Johanne Garny



PhD Student

Etudes des sources textuelles (littéraires et documentaires) sur la crise politique et migratoire en Méditerranée orientale au 13e siècle av. J.-C.

Aux alentours de 1200 av. J.-C., la Méditerranée orientale connut une période de troubles et d’instabilité générale. Les grands empires et centres importants de la région furent la proie de troubles sociaux, et de crises politiques et économiques sans doute liées à des problèmes climatologiques et environnementaux. Ces troubles provoquèrent l’effondrement de l’empire hittite et des centres levantin et égéen, ainsi qu’une crise sociale profonde en Egypte, où certaines populations cherchèrent à s’installer. Cette période charnière marque la fin de l’âge du Bronze et la transition vers l’âge du Fer dans le bassin méditerranéen. Les « Peuples de la Mer » furent une coalition de différentes ethnies qui attaquèrent l’Egypte durant les règnes de Merenptah (1213-1203 av. J.-C.) et de Ramsès III (1185-1153 av. J.-C.). Ils furent longtemps considérés comme les principaux responsables de cette situation de crise. Les raids qu’ils semblent avoir menés en Syrie et au Levant conduisirent à la destruction des sociétés régionales, comme par exemple la cité portuaire d’Ougarit. Mais il s’avère que ces « Peuples de la Mer » sont plutôt les révélateurs d’un processus général de migrations dans le bassin méditerranéen et qu’ils doivent donc être perçus davantage comme l’une des nombreuses conséquences de la crise du 13e siècle, et non comme la cause première de celle-ci.

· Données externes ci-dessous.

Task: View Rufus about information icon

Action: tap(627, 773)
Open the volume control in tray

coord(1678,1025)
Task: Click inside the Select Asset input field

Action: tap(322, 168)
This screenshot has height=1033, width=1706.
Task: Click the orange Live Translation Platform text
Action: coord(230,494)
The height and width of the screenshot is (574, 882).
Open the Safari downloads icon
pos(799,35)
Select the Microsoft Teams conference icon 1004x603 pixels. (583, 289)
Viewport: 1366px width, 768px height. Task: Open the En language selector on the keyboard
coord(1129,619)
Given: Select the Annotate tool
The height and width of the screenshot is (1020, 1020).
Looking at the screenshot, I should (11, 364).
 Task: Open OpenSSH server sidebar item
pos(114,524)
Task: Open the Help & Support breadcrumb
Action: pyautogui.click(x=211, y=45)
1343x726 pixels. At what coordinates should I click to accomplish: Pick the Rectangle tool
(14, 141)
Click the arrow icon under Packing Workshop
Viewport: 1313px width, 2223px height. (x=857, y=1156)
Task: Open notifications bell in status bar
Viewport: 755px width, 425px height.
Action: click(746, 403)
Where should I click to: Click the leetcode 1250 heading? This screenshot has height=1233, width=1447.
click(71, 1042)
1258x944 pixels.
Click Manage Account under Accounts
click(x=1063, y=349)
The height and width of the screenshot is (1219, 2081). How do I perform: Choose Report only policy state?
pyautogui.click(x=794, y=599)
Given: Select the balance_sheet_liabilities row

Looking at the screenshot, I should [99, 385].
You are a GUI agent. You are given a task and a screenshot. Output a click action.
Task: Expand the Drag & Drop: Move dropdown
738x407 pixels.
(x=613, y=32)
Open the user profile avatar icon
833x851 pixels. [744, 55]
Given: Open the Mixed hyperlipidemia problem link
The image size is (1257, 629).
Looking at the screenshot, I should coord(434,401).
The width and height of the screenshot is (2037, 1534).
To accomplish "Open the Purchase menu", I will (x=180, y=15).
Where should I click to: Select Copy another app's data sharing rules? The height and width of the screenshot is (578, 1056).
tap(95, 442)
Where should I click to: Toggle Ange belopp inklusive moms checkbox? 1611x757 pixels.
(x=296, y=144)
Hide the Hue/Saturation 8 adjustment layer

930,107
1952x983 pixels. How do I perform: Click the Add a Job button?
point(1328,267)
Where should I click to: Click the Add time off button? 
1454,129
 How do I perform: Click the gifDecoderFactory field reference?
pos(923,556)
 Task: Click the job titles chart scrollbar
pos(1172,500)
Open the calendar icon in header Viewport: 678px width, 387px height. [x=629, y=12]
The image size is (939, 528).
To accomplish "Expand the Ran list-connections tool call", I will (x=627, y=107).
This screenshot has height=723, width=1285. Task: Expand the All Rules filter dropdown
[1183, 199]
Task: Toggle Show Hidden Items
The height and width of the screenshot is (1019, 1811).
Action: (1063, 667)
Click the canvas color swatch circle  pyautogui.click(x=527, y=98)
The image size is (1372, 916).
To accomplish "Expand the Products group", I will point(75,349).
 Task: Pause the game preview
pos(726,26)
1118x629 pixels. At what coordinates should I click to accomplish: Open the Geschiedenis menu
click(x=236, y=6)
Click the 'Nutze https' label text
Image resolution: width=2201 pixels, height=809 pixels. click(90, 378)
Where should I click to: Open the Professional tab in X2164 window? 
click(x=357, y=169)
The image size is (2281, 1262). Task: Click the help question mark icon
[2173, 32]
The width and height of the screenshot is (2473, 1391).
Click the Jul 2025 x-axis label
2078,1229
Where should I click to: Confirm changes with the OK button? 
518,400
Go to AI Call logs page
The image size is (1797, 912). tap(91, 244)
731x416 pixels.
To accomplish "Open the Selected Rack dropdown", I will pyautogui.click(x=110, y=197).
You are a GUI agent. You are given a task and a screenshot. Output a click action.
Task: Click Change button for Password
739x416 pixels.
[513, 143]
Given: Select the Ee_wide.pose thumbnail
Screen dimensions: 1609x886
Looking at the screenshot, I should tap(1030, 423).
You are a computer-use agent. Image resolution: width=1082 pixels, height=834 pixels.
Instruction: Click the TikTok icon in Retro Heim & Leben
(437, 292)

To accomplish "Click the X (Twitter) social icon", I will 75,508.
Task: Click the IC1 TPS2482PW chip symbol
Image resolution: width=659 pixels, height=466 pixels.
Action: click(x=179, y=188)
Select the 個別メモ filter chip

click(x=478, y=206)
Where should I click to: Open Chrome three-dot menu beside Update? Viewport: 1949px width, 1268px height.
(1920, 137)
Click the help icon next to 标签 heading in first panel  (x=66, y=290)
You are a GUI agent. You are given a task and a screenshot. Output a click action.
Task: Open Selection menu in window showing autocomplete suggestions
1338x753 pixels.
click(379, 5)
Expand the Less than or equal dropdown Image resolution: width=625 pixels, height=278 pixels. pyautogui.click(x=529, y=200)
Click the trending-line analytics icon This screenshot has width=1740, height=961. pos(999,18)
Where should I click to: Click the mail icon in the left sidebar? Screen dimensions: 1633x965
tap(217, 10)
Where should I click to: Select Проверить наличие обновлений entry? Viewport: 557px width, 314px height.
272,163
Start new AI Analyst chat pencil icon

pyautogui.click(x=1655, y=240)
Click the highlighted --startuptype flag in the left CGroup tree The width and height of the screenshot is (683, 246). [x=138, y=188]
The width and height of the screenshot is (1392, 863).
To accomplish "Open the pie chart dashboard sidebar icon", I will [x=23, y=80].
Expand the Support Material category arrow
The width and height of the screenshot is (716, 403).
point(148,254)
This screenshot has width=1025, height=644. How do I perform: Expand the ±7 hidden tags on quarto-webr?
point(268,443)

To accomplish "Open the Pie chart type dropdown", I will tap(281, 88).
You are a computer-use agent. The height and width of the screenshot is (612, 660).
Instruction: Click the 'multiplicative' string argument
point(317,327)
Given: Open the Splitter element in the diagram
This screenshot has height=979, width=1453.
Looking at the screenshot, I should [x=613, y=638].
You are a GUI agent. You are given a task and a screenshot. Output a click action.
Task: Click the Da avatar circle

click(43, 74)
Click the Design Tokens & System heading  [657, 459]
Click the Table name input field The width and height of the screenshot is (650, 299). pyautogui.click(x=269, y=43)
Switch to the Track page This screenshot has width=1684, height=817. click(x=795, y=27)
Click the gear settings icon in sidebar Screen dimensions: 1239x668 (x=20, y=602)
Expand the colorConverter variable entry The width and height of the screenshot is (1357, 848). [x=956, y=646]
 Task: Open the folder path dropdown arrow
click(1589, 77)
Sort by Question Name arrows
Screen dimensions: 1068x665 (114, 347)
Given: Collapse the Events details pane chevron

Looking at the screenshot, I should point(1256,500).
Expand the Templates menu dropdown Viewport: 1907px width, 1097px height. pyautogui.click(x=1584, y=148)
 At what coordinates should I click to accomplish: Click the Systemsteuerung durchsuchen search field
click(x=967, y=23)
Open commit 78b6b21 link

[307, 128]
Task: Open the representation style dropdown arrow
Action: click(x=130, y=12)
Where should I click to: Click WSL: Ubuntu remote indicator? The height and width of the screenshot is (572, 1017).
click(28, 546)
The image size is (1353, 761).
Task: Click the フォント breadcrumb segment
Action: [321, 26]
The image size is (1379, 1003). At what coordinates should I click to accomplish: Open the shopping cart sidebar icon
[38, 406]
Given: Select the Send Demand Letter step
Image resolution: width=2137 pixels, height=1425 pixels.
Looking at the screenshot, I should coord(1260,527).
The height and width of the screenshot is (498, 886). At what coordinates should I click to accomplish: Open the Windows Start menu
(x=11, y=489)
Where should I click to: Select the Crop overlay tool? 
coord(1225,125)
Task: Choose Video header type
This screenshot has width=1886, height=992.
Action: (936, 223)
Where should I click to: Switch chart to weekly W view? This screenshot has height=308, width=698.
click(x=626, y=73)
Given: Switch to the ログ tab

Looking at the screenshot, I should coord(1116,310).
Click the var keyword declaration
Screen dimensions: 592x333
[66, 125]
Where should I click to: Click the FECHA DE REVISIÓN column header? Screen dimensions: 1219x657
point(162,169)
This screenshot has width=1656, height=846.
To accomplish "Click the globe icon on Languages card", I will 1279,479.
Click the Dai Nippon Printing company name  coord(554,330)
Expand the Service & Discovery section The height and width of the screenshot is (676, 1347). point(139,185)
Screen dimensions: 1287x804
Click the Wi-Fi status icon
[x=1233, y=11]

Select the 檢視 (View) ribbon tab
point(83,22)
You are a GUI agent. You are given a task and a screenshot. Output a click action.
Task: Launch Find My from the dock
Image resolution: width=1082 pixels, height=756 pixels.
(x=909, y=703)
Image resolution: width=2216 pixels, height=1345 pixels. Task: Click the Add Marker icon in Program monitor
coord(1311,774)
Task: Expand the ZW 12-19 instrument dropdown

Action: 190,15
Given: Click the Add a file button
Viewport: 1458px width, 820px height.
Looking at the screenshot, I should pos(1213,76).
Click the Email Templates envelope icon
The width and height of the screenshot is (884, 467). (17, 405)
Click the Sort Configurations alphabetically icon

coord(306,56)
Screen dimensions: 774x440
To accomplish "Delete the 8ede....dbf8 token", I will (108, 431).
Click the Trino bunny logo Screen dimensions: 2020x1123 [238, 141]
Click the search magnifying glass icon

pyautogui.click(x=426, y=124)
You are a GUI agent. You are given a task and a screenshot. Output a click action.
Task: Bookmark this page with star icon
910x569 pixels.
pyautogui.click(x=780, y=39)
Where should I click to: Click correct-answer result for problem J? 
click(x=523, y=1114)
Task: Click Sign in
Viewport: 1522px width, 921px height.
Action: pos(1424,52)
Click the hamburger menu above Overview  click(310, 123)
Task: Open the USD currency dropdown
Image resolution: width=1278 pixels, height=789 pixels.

Mon projet de recherche s’intéressera aux sources textuelles allant du 14e siècle au début du 12e siècle, à la fois égyptiennes et proche-orientales. L’objectif sera de relever tous les témoignages directs et indirects permettant d’identifier des indices en lien avec le sujet. L’hypothèse de base pose l’existence d’une situation de crise dans toute la Méditerranée orientale au 13e siècle, qui ne transparaît pas toujours de manière claire via les découvertes matérielles ou l’étude de certains textes. Il est habituel de considérer cette période comme une époque de grande prospérité et de stabilité (règne de Ramsès II en Egypte, apogée de l’empire hittite et traité de paix entre ces deux grandes puissances), mais la réalité pourrait être quelque peu différente. Une crise de l’ampleur de celle qui a touché la Méditerranée orientale vers 1200 av. J-C. ne peut s’expliquer sans une recherche des causes profondes d’un déclin progressif.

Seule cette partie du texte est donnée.